== Passage ==
- - - - -


    A resistant bacteria would be Staphylococcus aureus, which is 95% resistant too pencillin and 60% resistant too methicillin worldwide. It’s known for causing food poisoning, toxic shock syndrome, and skin infections (Actionbioscience). Medicine still plays a huge role in curing a whole spectrum of diseases, but in order to avoid a superbug we would have to try and discover different therapies. One possibly could be bacteriophage therapy that is more specific then a common drug and harmless to the human host. (Wikipedia)

    Book (pgs 128-129(

  2. As the response above has already delineated Dr. Hall's experiment, I will not belabor the details of the experiment itself, but rather the conclusions and ramifications of the results found. We see in the Hall experiment that evolution does have the capacity to result in complex, interconnected biochemical systems. That is, the framework of chemical processes centered around an organism's ability to survive may develop from what appears to be a very small set of instructions (genes) even in low-level organisms. In the case of the Hall experiment, the process studied was the ability to break down lactose, which would usually be taken care of with a gene that causes production of an enzyme to carry out the process; however, having the gene that enables the bacteria to break down its only source of nutrition snipped out would, at first thought, seem as if it would result in the immediate death of the entire colony subject to these pressures. It is shown that after simple gene mutations, these bacteria do slowly activate another pathway to make their source of nutrition usable. It is unlikely that bacteria would be able to suddenly change their mode of nutrition, but mutations that change enzymes slightly (perhaps changing their active sites to 'sort-of' fit lactose for its breakdown) are quite possible, especially given the fact that bacteria reproduce quickly and many generations result over a short period of time. As our textbook says on page 154, enzymes may adjust their active sites to change shape slightly so that the substrate may fit “more snugly”, in this induced fit model.

    Of course, all of this relies on the fact that evolution of bacteria and other microbes is indeed evolution. Coyne states on page 128 that this is indeed “genuine evolutionary change” due to the fact that it satisfies the three criteria for evolution caused by natural selection (it is important to note this definition, which creationists may have a difficult time arguing against), that is “variation, heritability, and the differential survival and reproduction of variants.”

    As for antibacterial resistance, these disease causing microbes have chance mutations that allow them to survive to reproduce despite the antibacterial agents we put out in an attempt to defend ourselves against disease. This is seen in the bacteria Mycobacterium tuberculosis (italicized), the bacterium which is the cause for tuberculosis, whose resistance to antibiotics has become a grave issue and danger to those afflicted. A key adaptation for its resistance may likely be its cell wall comprised of an unusually high amount of long fatty acids, or lipids as well as modifications to the cell wall which allow for heightened response to even rapidly changing environmental stimuli (Wikipedia). While some would argue that it may be a part of natural selection and evolution for those humans who succumb to the bacterium to die, allowing other humans who have resistance to pass on their favorable genes to the next generation, a moral argument may come into play (one which I will not even begin to address). Medicine does, however, prevent and/or treat disease among members of our species, and invariably, bacteria, like any other organism, will continue to evolve, adapting to changing times and environments in an attempt to survive and reproduce (do not take this to mean that the goal of evolution is to change, a misconception that Coyne has tried to clear, and one into which I do not intend to fall).

- - - - -

(Stored records)
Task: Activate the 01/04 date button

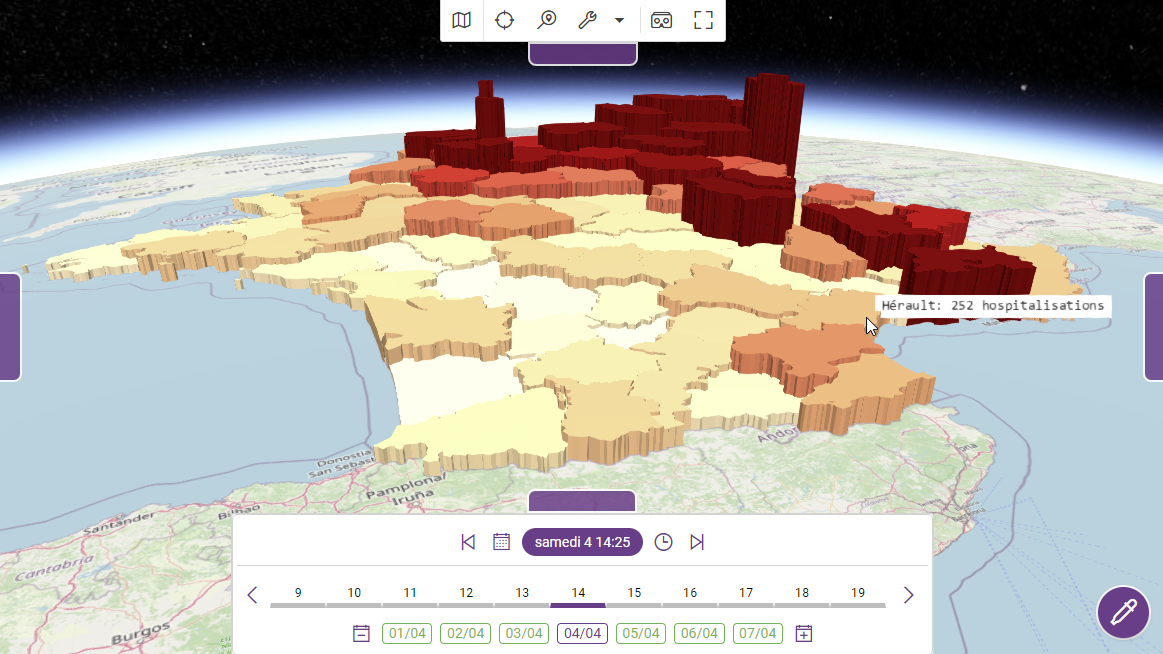Action: [406, 633]
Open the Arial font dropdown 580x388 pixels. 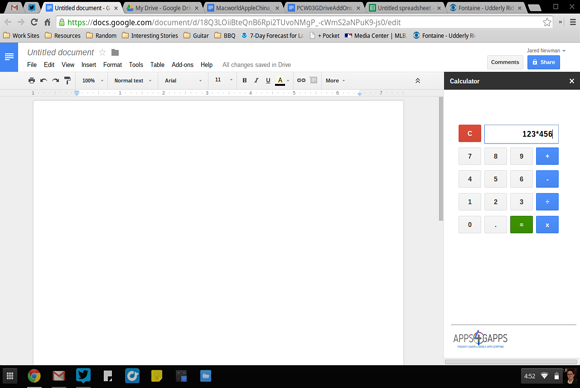tap(183, 80)
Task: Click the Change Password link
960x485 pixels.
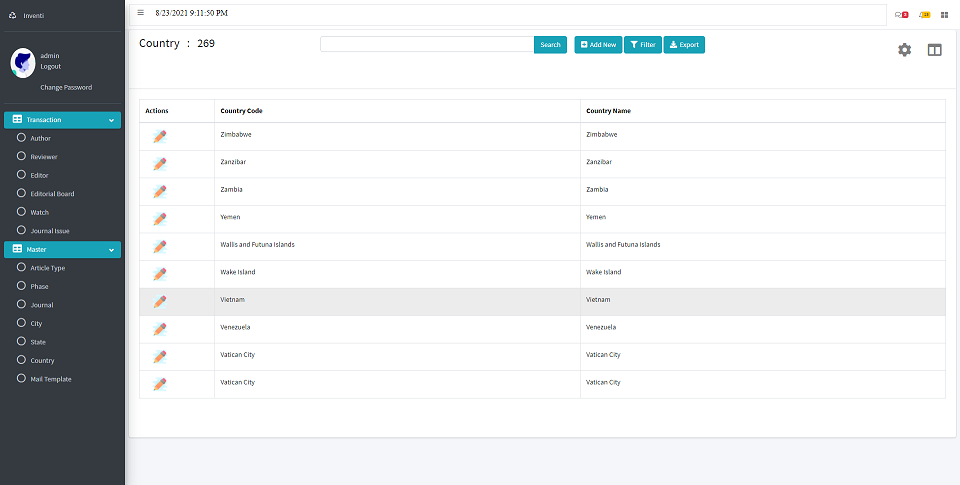Action: tap(66, 87)
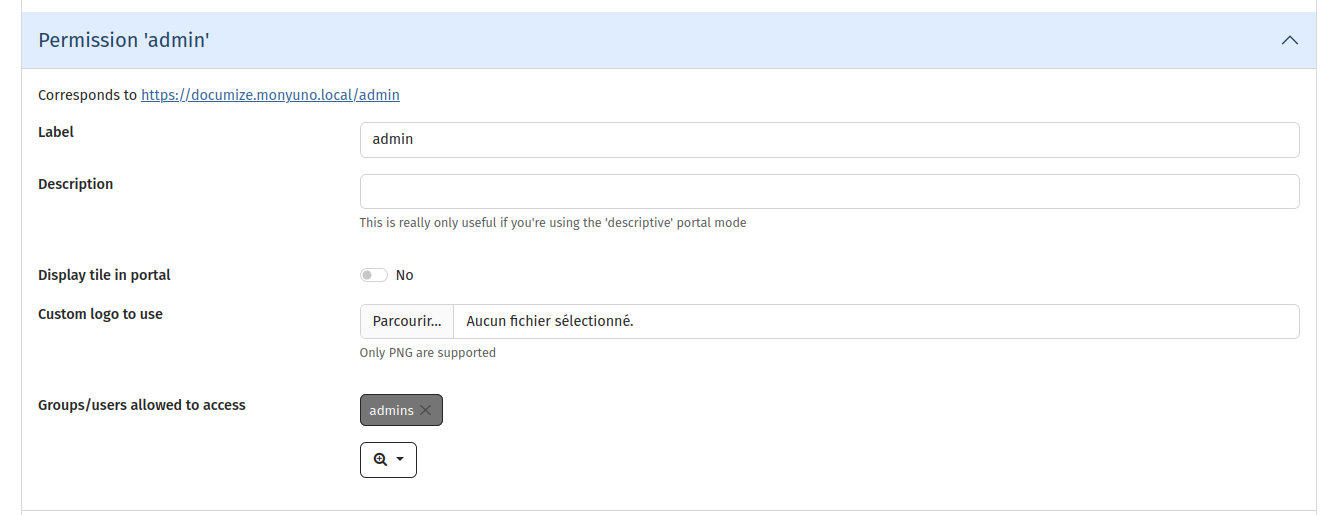
Task: Click the "Aucun fichier sélectionné." file field
Action: click(x=875, y=322)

- - - - -

== Explore the material ==
**A.** Answer from the passage on bacterial evolution:
(i) What share of Staphylococcus aureus is resistant to methicillin worldwide?
(ii) What process was studied in the Hall experiment?
(iii) Which bacterium causes tuberculosis?
**B.** Repeat word for word the part of the passage on bacterial evolution between "A resistant bacteria" and "human host. (Wikipedia)", inclusive.
None of the data is needed here.

== Task results ==
**A.**
(i) 60%
(ii) The ability to break down lactose
(iii) Mycobacterium tuberculosis

**B.**
A resistant bacteria would be Staphylococcus aureus, which is 95% resistant too pencillin and 60% resistant too methicillin worldwide. It’s known for causing food poisoning, toxic shock syndrome, and skin infections (Actionbioscience). Medicine still plays a huge role in curing a whole spectrum of diseases, but in order to avoid a superbug we would have to try and discover different therapies. One possibly could be bacteriophage therapy that is more specific then a common drug and harmless to the human host. (Wikipedia)